Let's say a boy's Hebrew birthday is tonight, and he's turning 13 (bar mitzvah). This afternoon, before shkia (the boy is definitely 12), the family (2 adult men plus the bar mitzvah boy) sits down to have a meal with bread. The meal goes on until after tzeit, and so the boy is definitely 13. Can he join in the zimun? What about lead it?

This question is obviously only according to those that do not l'chatchila include a 12-year-old for a zimun.

FWIW, when we potentially had this case, we just pushed off supper until after tzeit to avoid the problem.

  • Zimmun is rabbinic.
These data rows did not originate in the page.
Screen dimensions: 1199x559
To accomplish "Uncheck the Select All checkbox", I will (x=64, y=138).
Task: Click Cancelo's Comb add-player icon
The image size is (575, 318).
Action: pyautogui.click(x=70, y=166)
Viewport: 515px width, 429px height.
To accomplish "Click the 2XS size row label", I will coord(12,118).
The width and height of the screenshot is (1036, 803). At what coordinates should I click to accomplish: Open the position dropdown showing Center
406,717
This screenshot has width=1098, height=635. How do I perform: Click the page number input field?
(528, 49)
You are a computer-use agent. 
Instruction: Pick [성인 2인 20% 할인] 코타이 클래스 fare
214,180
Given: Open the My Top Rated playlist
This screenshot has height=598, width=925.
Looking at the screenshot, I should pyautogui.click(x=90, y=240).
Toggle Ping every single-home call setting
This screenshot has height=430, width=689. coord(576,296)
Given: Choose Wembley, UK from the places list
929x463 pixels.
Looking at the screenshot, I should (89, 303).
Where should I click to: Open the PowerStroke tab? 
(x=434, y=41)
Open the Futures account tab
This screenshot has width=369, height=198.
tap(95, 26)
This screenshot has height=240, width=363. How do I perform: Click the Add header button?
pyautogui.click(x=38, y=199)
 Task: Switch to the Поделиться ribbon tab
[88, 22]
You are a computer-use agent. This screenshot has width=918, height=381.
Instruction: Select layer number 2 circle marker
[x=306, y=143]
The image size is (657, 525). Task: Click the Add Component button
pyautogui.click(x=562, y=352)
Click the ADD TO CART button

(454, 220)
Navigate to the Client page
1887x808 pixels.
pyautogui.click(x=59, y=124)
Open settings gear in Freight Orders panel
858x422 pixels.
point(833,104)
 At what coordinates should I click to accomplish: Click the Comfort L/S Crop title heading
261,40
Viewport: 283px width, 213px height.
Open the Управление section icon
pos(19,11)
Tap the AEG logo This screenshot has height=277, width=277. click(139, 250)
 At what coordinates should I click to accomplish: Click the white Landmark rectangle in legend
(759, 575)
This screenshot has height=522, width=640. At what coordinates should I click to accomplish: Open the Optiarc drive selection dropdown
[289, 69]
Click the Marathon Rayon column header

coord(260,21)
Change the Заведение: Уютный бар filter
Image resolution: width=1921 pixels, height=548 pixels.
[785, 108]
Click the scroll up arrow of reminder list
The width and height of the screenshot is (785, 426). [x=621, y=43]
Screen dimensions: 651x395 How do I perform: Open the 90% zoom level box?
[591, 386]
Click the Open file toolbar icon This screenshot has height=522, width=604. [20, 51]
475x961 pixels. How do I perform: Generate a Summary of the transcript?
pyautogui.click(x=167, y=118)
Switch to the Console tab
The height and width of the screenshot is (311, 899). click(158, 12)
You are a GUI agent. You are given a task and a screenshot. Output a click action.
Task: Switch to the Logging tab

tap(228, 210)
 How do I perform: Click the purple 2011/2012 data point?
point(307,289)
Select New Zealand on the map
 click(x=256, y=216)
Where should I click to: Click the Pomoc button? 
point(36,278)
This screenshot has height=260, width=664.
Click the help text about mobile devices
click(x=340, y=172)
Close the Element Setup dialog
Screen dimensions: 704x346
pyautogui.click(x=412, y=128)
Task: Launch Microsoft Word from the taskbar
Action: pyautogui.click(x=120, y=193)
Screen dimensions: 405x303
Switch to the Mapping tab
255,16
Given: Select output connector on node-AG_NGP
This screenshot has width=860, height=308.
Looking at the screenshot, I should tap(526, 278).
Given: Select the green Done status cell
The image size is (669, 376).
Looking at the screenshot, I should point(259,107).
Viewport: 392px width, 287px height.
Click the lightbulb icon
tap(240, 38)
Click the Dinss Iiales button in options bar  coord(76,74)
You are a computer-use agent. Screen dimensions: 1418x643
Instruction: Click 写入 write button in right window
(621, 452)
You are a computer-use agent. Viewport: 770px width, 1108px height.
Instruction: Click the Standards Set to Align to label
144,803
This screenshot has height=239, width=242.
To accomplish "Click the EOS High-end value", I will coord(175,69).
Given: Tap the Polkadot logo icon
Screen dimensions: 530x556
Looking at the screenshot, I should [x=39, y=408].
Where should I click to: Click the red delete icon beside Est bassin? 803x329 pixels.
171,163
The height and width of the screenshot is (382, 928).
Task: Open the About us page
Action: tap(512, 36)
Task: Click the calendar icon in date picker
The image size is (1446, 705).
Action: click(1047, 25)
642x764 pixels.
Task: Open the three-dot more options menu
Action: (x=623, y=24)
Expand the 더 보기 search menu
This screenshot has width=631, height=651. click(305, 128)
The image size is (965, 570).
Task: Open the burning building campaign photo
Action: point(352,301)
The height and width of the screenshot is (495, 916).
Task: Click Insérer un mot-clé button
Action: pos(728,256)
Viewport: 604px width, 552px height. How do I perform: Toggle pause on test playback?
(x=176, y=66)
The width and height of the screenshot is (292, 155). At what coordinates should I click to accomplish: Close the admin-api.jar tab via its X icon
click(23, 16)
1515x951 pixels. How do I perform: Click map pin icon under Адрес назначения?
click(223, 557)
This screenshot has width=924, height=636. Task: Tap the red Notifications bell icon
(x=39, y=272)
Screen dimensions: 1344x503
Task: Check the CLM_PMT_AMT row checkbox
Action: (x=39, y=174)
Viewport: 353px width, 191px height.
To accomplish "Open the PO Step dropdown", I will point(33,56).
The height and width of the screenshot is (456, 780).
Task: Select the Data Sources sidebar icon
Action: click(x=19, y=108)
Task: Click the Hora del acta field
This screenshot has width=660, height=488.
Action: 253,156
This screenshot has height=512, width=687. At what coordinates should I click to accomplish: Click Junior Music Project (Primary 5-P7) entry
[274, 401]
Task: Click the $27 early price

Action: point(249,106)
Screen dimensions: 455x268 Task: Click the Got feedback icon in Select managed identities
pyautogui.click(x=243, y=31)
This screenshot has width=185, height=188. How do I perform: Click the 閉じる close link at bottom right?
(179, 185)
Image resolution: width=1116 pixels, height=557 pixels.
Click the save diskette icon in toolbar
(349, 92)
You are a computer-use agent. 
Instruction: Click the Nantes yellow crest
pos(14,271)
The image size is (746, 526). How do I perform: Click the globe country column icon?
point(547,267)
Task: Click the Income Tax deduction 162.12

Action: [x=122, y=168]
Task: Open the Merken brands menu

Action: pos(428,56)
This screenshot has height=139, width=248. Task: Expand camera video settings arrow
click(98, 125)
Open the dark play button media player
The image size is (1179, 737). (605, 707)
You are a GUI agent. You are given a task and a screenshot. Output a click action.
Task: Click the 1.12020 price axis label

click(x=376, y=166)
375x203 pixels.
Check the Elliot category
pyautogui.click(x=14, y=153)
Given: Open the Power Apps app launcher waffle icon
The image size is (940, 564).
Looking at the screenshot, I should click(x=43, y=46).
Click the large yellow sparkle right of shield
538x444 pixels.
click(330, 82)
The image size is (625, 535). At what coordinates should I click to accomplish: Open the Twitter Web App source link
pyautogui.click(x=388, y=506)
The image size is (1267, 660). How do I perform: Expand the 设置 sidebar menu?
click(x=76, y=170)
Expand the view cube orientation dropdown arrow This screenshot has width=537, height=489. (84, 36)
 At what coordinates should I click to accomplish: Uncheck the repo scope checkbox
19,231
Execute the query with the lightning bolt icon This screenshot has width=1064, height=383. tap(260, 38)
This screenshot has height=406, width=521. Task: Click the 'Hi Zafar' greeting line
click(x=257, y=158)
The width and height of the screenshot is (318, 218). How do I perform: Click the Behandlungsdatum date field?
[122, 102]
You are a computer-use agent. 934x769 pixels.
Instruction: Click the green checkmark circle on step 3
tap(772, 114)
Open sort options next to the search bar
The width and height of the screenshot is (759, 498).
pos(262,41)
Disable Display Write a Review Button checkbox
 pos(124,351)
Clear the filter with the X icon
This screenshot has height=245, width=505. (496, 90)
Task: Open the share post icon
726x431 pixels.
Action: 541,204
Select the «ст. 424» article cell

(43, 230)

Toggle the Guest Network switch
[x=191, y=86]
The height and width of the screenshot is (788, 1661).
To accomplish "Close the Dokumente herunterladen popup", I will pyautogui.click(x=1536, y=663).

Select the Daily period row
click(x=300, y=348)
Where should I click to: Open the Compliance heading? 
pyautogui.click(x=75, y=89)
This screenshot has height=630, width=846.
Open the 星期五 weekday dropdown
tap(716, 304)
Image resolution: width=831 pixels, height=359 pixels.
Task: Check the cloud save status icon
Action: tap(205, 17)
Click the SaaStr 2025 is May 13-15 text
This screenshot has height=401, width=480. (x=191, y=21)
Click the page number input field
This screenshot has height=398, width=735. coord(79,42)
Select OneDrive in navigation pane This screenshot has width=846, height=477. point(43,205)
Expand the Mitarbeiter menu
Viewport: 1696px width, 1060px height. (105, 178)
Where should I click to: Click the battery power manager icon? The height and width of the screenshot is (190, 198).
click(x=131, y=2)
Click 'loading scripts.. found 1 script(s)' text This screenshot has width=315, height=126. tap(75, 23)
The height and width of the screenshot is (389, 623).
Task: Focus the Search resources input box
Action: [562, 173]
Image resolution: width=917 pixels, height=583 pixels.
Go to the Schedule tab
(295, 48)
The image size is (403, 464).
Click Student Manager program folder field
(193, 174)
The better question is, assuming you are doing Zimmun in the traditional way, can he fulfill others' obligations?
    – Double AA
    Commented Sep 10, 2015 at 13:54
  • FYI, Riv'vos Efrayim, vol. 4, no. 130, second-to-last paragraph, q.v., discusses this without ruling.
    – msh210
    Commented Sep 10, 2015 at 23:15

1 Answer 1


A similar question is when Rosh Chodesh is on Sunday, do we say "ya'aleh v'ya'vo" in bentching of Shalosh Seudos? There the answer (see Mishna Berura Siman 188 Sif Katan 33) is that it's a sofek (a doubt) and so we don't, unless you would eat at least a kazis of bread after tzeis when it's definitely night and then you would definitely say "ya'aleh v'ya'vo."

Would appear your question is the same issue and thus the same answer (although it may be different, but most likely not).

Thus if the boy eats a kazis of bread after tzeis, and also the other two men do, then he certainly could make a zimun. As long as they ate the end of the meal together, that is sufficient.

The Nitei Gavriel poskins according to the above reasoning.